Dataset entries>
::::::::::

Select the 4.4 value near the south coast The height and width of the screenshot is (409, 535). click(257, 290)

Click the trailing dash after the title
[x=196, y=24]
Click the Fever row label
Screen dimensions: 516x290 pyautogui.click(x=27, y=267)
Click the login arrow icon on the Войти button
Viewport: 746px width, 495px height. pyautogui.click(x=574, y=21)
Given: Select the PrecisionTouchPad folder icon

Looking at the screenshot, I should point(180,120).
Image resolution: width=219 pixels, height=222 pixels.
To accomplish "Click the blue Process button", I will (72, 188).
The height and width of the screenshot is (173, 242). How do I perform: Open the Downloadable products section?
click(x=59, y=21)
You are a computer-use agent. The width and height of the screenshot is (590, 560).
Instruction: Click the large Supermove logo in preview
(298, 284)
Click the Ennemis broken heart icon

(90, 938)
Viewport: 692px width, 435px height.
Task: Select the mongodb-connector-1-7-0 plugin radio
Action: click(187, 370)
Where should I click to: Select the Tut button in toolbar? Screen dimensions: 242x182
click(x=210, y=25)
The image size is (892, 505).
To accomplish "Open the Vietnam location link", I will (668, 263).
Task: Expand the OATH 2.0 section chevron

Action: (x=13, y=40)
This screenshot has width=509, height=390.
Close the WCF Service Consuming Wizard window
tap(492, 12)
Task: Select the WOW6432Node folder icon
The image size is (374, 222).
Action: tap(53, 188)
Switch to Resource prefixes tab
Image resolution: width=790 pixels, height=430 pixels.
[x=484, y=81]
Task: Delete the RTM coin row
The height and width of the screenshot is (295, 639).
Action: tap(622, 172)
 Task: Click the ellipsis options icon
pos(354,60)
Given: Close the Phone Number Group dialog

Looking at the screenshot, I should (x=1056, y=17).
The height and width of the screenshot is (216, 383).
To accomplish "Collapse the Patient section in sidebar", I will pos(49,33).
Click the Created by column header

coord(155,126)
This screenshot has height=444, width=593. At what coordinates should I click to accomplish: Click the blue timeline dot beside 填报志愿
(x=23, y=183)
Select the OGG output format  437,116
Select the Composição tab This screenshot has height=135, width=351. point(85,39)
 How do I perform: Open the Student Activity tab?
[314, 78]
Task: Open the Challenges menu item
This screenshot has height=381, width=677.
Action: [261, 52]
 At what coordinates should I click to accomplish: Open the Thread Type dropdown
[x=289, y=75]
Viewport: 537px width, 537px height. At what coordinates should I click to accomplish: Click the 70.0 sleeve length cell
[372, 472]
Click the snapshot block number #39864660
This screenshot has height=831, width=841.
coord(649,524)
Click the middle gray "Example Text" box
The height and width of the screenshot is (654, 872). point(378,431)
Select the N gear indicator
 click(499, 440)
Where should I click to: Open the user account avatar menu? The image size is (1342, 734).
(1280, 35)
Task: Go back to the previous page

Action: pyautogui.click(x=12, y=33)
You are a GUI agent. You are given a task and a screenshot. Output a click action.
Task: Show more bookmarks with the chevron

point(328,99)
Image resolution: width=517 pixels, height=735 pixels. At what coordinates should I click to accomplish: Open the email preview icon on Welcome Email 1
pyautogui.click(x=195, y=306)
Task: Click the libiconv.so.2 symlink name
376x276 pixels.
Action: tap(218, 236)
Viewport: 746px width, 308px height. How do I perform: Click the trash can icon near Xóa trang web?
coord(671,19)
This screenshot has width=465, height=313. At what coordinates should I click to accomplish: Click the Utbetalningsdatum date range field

::::::::::

Task item>
If a line in the records above includes the string "agent", copy it.

Answer below>
You are a computer-use agent. The width and height of the screenshot is (590, 560).
You are a GUI agent. You are given a task and a screenshot. Output a click action.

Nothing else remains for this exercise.